The Alhambra is one of the world’s must-see destinations, like Angkor Wat, the Parthenon, and the Empire State Building. Rightly so — with a tiny caveat. But we’ll save that for the end.
Washington Irving wrote in the early 19th century:
Perhaps there never was a monument more characteristic of an age and people than the Alhambra; a rugged fortress without, a voluptuous palace within; war frowning from its battlements; poetry breathing throughout the fairy architecture of its halls. *
Victor Hugo wrote that the Alhambra is:
…a marble poem, a dream made architecture. *
Finally, M.C. Escher experienced the Alhambra as:
…the most fertile source of inspiration of all those from which I have drunk. *
And then there’s Rick Steves:
Nowhere else does the splendor of Moorish civilization shine so beautifully than in Granada, at the Alhambra — this last and greatest Moorish palace in Europe. *
That’s a lot. Let’s see for ourselves.
One aspect that many people comment on is that “It’s huge!” In comparison to some other sites you may be familiar with, it is moderately huge. It is about three times larger than the Athenian Acropolis; about the same extent as the Roman Forum; and about 1/10 the size of Angkor Wat, and about 1/24 the size of New York’s Central Park.
The nice thing is that there are a lot of gardens, plazas, and palaces to explore.
Here’s a map*:

We’ll stop by these areas: the gardens and summer palace of the Generalife, the medina, the Alcazaba (fortress), the Christian Palace of Charles V, and finally the jewel, the Nasrid Palaces.

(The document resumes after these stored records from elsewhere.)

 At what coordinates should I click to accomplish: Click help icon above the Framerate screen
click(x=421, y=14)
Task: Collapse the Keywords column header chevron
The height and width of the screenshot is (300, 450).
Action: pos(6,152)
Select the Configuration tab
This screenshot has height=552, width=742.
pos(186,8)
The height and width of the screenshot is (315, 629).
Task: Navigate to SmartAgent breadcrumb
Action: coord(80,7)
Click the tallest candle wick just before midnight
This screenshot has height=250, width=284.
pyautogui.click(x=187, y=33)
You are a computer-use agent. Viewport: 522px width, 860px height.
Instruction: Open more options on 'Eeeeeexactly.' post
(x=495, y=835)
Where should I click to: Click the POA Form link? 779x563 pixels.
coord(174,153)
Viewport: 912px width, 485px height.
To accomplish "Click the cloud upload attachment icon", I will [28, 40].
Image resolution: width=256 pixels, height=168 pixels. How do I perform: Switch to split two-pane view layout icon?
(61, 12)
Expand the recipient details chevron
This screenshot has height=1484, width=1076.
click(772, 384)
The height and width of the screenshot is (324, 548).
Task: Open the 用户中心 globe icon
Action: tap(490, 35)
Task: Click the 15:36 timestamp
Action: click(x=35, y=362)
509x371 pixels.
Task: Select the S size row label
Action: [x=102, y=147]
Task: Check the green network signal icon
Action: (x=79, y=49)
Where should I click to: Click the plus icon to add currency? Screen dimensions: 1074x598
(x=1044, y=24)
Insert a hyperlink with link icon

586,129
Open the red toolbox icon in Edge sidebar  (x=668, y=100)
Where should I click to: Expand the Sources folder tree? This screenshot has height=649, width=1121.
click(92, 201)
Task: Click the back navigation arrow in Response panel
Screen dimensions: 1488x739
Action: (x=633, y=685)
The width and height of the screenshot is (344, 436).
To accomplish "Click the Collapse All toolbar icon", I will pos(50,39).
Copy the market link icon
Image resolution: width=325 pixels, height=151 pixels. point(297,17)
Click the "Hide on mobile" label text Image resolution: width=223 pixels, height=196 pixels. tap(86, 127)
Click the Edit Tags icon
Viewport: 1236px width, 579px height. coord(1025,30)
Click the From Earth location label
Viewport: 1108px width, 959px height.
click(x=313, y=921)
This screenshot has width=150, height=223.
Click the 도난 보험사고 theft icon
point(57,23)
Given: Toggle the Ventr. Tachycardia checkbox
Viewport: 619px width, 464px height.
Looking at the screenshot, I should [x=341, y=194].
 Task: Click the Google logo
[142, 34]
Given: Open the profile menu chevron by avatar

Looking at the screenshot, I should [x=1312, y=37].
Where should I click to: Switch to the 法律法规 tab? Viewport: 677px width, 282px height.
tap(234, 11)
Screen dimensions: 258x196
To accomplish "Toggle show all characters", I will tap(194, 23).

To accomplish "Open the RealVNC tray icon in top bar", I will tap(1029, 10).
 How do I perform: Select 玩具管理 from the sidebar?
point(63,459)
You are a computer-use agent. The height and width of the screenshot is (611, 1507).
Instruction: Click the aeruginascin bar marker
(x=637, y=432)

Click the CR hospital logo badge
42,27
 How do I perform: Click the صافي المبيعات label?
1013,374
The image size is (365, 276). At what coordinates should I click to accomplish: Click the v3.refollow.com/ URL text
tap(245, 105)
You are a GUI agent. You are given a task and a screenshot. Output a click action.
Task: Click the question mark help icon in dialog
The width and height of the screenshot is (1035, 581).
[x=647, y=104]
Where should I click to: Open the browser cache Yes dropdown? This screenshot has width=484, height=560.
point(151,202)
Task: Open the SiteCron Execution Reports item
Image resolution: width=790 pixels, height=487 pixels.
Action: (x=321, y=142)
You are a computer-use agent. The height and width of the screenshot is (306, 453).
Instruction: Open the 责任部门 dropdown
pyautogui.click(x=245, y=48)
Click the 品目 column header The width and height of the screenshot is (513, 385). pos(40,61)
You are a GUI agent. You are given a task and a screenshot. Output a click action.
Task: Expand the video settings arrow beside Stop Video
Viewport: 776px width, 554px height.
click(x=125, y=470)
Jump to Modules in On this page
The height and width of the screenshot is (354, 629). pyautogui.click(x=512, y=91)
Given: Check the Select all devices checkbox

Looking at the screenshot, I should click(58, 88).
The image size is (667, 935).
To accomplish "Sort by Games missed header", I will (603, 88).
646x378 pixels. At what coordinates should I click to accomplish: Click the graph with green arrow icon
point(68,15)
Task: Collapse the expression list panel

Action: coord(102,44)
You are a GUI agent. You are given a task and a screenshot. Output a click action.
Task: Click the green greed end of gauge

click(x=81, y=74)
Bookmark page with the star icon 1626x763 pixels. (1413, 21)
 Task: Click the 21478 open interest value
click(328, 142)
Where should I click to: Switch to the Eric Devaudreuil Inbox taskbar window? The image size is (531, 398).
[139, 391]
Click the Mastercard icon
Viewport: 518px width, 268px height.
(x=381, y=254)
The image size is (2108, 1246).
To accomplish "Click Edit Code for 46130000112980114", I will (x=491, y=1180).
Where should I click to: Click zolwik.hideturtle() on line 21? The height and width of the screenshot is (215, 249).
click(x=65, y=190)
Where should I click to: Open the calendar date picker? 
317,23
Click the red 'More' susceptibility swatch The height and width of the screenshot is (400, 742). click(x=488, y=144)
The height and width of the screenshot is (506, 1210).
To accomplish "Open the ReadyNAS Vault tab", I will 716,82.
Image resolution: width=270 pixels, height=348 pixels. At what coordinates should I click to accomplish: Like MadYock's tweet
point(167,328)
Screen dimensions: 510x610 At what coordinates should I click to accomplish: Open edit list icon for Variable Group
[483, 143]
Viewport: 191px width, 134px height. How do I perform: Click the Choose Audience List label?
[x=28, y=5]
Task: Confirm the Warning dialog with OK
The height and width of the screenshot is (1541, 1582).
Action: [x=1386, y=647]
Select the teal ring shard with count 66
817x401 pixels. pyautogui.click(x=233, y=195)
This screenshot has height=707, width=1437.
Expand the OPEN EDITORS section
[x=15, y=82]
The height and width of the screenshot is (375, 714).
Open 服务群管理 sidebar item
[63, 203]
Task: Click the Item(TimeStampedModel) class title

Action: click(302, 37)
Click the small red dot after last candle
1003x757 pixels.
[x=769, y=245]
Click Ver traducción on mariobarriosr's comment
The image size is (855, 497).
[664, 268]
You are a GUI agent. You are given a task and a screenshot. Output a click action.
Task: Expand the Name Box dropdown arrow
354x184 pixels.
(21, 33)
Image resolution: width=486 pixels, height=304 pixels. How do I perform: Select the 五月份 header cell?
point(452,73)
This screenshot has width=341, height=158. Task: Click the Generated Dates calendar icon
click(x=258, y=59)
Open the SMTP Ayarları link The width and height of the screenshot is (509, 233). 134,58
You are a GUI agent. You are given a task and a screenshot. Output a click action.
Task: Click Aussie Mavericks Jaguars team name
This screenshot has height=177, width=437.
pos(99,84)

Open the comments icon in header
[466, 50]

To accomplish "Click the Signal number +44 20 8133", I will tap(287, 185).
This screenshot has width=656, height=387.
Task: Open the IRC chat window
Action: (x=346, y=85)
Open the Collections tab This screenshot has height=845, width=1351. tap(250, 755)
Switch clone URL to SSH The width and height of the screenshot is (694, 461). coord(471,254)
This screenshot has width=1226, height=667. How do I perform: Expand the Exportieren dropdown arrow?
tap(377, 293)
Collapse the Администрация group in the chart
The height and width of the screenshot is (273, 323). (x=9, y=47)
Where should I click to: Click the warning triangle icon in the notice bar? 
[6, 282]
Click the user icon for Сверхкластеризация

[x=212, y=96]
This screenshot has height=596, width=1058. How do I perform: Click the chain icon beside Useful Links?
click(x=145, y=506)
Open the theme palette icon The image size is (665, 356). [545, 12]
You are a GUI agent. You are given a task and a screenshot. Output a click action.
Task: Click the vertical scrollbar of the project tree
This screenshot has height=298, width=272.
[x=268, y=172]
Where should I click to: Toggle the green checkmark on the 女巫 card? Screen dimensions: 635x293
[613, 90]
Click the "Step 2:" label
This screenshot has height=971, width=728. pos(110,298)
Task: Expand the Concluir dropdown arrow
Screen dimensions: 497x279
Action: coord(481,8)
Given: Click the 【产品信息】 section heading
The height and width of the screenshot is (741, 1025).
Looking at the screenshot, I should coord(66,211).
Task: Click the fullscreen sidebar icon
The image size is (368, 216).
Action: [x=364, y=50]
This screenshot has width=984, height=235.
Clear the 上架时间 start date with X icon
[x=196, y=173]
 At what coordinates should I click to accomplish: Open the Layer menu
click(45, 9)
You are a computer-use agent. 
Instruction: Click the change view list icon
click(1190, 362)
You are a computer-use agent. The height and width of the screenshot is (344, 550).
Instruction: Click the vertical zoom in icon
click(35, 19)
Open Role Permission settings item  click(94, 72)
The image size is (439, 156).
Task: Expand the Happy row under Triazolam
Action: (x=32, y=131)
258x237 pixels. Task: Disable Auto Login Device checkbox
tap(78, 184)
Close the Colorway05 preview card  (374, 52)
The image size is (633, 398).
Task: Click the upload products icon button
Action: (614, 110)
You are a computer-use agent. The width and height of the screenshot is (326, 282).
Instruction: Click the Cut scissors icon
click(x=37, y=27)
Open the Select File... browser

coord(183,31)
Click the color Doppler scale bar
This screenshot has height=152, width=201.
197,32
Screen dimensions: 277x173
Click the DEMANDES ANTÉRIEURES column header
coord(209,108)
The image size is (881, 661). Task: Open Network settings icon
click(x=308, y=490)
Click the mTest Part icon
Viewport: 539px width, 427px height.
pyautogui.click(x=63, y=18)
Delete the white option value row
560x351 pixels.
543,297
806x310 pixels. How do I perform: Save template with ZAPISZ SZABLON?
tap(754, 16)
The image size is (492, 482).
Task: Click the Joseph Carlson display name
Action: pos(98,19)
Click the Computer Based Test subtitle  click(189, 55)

And we’ll sprinkle some history here and there. Such as generally about what this place is:
The Alhambra began as a modest hilltop fortress in the 9th century and evolved into the royal palatine city and main residence of the Nasrid emirs of Granada between the 13th and 15th centuries, before becoming a coveted symbol and “trophy palace” for the Catholic Monarchs and later Charles V. Its architecture fuses Western Islamic traditions (especially North African and earlier Andalusi forms) into a late, highly refined Nasrid style that Christian observers both admired and exoticized, while Muslim authors saw it as a culminating expression of courtly and spiritual ideals on the last frontier of al‑Andalus. (※)
The Generalife
This part of the overall Alhambra lies outside the main fortifications. The rulers of the Nasrid dynasty created this area as a summer retreat. Though the land lies right next to the fortified Alhambra, the rulers thought of it as a rural escape.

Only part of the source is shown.